• _Directions_:
1 – In the notes on Rust pointers and ownership, what does the `.as_mut()` call on line 7 convert the raw pointer into?
2 – Pick up the notes on Rust pointers and ownership after their final line and keep going in the same bulleted style.

Confirm understanding of the syntax

  • Box<i32> type is a reference to an integer on the heap that is owned by the box.

  • *mut i32 type is a so-called raw pointer to an integer that the compiler does not know the ownership of. Programmers need to ensure the rules are enforced without assistance from the compiler.

    • Note: raw pointers do not provide ownership info to Rust. A pointer can be semantically owning the data, or semantically borrowing, but that information only exists in the programmer's mind.

  • &mut *boxed as *mut _ expression:

    • *boxed is ...
    • &mut *boxed is ...
    • finally, as *mut i32 casts the reference to a pointer.

  • References, such as &mut i32, "borrow" their referent. This is Rust's ownership system.

Confirm understanding of ownership

  • Step through code:

    • (Line 3) Creates raw pointer to the 123 by dereferencing the box, creating a new reference and casting the new reference as a pointer.
    • (Line 4) Creates raw pointer with a NULL value
    • (Line 7) Converts the raw pointer to an Option with .as_mut()

  • Highlight that pointers are nullable in Rust (unlike references).

  • Compile to reveal the error messages.

• _Data block_:
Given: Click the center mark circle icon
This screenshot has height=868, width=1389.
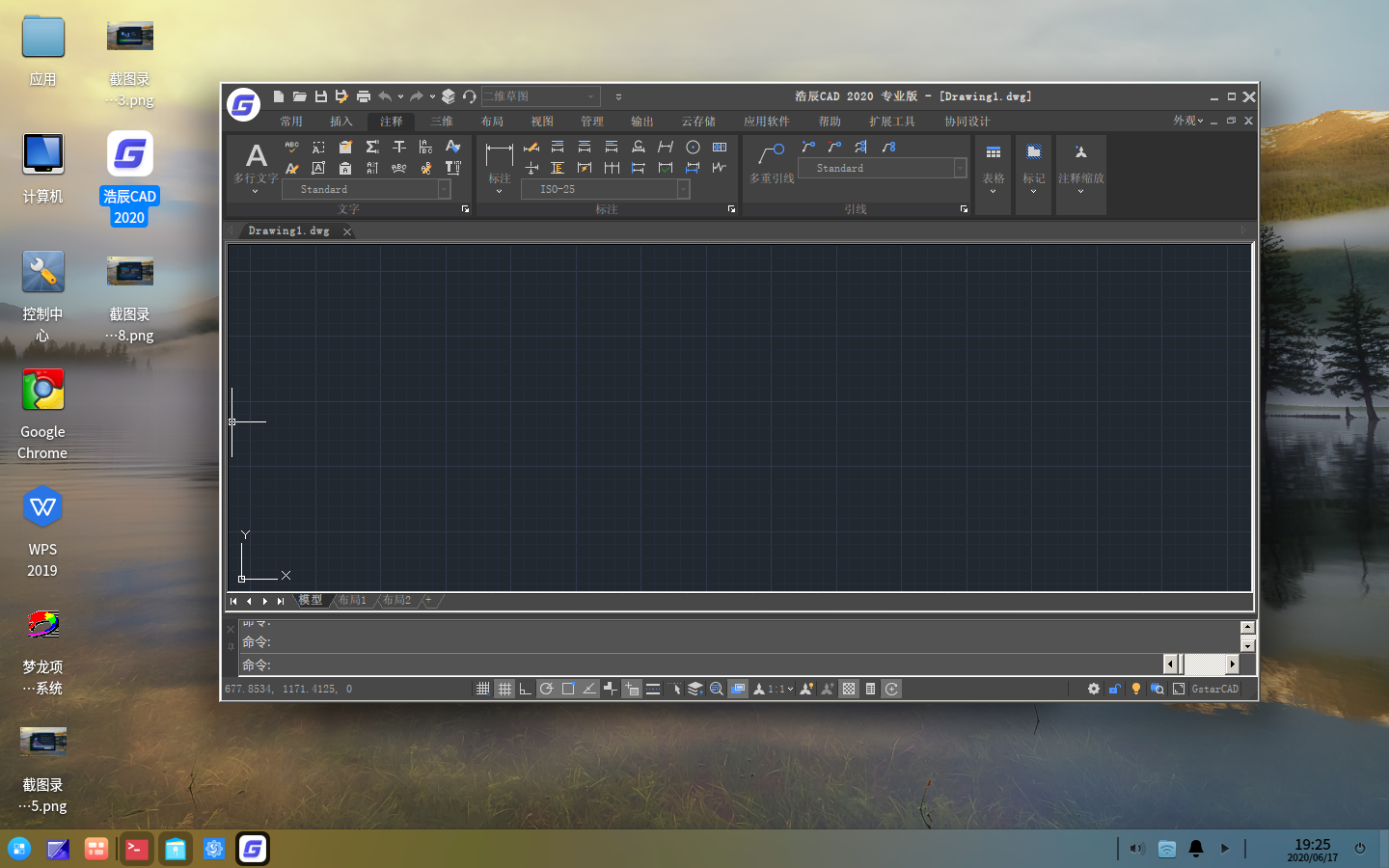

• _Exercise responses_:
1 – An Option.

2 –
  • Discuss

    • (Line 6) println!("{:?}", *a);
      • Prefix star dereferences a raw pointer.
      • It is an explicit operation. Whereas regular references have implicit dereferencing most of the time thanks to the Deref trait. This is referred to as "auto-deref".
      • Dereferencing a raw pointer is an unsafe operation.
      • Requires an unsafe block.
    • (Line 7) println!("{:?}", b.as_mut());
      • as_mut() is an unsafe function.
      • Calling an unsafe function requires an unsafe block.

  • Demonstrate: Fix the code (add unsafe blocks) and compile again to show the working program.

  • Demonstrate: Replace as *mut i32 with as *mut _, show that it compiles.

    • We can partially omit the target type in the cast. The Rust compiler knows that the source of the cast is a &mut i32. This reference type can only be converted to one pointer type, *mut i32.

  • Add safety comments:

    • We said that the unsafe code marks the responsibility shift from the compiler to the programmer.
    • How do we convey that we thought about our unusual responsibilities while writing unsafe code? Safety comments.
    • Safety comments explain why unsafe code is correct.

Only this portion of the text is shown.